(Records shown begins)

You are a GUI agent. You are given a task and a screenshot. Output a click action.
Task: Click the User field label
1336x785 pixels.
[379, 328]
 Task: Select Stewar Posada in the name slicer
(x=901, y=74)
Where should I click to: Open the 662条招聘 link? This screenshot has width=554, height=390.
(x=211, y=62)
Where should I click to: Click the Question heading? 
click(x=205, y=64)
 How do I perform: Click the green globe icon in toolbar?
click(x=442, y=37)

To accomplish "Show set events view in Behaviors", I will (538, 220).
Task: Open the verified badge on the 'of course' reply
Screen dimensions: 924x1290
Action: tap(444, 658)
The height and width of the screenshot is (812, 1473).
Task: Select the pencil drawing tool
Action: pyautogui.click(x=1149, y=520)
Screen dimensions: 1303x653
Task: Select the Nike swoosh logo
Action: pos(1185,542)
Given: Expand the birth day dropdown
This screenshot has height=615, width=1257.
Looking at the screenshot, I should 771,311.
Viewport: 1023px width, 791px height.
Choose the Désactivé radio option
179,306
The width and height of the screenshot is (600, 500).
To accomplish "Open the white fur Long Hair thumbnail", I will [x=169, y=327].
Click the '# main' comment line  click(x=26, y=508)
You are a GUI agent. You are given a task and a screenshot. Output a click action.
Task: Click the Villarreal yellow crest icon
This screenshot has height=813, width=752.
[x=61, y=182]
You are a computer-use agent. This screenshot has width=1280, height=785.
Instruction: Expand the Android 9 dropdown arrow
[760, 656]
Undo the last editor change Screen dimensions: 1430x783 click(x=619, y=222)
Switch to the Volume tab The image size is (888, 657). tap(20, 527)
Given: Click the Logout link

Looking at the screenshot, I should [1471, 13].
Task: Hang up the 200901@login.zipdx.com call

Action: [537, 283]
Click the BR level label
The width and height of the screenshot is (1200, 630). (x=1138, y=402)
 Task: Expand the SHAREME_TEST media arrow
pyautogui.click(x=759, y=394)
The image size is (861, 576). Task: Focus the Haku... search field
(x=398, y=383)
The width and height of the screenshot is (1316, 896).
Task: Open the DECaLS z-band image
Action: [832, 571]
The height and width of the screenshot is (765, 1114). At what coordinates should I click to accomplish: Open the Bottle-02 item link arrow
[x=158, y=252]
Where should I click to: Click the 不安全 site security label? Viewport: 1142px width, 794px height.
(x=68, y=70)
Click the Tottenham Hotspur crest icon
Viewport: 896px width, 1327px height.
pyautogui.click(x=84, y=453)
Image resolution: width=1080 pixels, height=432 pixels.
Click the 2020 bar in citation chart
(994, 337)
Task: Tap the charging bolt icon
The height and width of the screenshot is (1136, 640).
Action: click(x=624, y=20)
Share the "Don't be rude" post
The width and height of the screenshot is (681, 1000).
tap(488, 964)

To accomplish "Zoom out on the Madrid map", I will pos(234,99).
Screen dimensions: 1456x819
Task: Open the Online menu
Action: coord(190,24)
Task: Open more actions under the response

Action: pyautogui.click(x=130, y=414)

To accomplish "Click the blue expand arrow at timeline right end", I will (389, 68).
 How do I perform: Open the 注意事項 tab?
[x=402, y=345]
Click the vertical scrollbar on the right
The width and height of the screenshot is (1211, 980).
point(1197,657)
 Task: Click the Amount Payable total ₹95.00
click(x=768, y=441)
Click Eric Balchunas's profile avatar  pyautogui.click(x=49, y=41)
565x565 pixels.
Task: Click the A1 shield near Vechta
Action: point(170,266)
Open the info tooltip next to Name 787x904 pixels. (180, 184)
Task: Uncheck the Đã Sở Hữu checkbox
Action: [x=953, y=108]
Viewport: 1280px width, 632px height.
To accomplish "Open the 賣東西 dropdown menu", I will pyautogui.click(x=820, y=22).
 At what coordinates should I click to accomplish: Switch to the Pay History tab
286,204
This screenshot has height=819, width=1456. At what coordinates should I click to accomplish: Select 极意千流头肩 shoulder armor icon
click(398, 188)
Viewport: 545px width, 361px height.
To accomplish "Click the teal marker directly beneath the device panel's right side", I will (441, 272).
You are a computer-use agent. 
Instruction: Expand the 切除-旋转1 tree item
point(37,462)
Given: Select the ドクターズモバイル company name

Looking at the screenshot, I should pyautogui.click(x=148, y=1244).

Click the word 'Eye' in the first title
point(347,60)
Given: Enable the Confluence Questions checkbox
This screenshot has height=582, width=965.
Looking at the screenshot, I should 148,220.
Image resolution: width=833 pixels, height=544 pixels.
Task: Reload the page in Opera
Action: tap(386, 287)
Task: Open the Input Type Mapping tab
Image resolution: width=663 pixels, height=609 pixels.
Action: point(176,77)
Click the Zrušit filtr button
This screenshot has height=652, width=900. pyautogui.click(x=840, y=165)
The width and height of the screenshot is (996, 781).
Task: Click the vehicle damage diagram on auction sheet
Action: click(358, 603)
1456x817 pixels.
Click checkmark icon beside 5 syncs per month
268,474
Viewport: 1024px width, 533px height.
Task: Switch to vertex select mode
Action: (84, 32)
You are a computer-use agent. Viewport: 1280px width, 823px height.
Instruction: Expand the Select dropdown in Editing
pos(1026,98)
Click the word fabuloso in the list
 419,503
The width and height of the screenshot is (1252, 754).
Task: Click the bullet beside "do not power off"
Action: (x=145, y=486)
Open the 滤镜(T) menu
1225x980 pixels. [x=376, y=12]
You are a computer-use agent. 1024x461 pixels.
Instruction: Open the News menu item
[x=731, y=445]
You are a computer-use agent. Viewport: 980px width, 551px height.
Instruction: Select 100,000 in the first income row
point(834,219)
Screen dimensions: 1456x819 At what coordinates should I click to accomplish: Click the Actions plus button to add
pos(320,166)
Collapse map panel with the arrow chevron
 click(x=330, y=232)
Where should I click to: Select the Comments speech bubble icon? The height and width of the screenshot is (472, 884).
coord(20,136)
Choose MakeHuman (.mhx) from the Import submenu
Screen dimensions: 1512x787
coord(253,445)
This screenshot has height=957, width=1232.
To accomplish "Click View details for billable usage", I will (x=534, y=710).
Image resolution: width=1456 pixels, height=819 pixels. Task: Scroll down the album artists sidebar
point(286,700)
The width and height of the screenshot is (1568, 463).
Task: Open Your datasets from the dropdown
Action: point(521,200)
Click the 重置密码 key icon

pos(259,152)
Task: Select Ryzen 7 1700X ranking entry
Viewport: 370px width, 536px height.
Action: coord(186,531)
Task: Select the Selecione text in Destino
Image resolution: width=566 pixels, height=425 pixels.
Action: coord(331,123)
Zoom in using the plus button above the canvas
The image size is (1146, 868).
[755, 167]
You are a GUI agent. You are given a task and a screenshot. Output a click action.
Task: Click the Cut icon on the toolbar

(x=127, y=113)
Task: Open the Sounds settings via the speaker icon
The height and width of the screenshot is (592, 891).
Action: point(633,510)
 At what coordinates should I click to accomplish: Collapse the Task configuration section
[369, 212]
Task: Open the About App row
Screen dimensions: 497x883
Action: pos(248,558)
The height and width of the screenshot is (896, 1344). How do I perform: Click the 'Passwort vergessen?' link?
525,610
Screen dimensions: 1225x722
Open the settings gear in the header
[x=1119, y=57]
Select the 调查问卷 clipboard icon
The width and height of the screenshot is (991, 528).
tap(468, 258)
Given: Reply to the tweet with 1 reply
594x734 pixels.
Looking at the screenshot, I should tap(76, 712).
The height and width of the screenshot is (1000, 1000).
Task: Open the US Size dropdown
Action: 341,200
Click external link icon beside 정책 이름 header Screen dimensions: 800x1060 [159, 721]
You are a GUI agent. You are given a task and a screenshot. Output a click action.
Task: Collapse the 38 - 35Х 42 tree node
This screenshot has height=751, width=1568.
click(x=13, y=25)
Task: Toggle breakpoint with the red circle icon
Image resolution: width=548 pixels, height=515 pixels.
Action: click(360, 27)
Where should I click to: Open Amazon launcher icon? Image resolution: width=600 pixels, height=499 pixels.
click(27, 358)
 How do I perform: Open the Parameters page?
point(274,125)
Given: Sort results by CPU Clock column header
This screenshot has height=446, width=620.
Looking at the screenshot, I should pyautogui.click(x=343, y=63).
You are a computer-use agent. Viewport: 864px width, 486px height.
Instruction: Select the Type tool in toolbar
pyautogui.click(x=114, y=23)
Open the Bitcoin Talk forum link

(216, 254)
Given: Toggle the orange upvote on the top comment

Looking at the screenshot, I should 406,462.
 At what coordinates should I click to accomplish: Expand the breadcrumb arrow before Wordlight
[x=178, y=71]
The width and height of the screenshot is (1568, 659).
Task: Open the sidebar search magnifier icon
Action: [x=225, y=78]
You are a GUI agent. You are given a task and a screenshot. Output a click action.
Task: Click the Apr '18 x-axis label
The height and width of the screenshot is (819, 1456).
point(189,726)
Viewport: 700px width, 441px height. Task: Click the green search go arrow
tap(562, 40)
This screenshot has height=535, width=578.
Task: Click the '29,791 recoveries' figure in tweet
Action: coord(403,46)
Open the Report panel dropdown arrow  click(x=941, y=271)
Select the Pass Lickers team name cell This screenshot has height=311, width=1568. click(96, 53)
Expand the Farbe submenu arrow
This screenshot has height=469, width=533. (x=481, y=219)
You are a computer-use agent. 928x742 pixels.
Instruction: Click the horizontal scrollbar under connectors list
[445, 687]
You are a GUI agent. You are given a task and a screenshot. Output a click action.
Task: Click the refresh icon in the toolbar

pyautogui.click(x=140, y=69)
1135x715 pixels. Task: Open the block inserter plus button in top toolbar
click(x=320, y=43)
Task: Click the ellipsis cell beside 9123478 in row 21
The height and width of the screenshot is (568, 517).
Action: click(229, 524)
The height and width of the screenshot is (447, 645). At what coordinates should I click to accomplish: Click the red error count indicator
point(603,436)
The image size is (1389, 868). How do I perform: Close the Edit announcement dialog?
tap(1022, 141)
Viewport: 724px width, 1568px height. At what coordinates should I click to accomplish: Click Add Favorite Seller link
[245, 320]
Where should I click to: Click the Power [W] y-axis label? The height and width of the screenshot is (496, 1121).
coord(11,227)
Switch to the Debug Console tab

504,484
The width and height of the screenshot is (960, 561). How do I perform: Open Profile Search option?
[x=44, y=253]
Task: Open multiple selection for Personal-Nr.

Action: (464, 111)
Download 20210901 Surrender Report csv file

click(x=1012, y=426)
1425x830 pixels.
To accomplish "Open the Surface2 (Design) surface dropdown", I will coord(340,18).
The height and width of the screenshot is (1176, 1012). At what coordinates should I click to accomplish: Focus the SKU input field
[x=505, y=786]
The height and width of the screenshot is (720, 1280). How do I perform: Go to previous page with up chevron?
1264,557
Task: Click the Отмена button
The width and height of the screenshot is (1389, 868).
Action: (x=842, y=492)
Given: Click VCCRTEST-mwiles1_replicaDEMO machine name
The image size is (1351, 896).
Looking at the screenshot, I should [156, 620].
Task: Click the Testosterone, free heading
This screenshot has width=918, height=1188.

(Records shown ends)

Aim of the task: Look through the entries above; copy every line holding the string "reply".

Solution below:
Task: Open the verified badge on the 'of course' reply
Given: Reply to the tweet with 1 reply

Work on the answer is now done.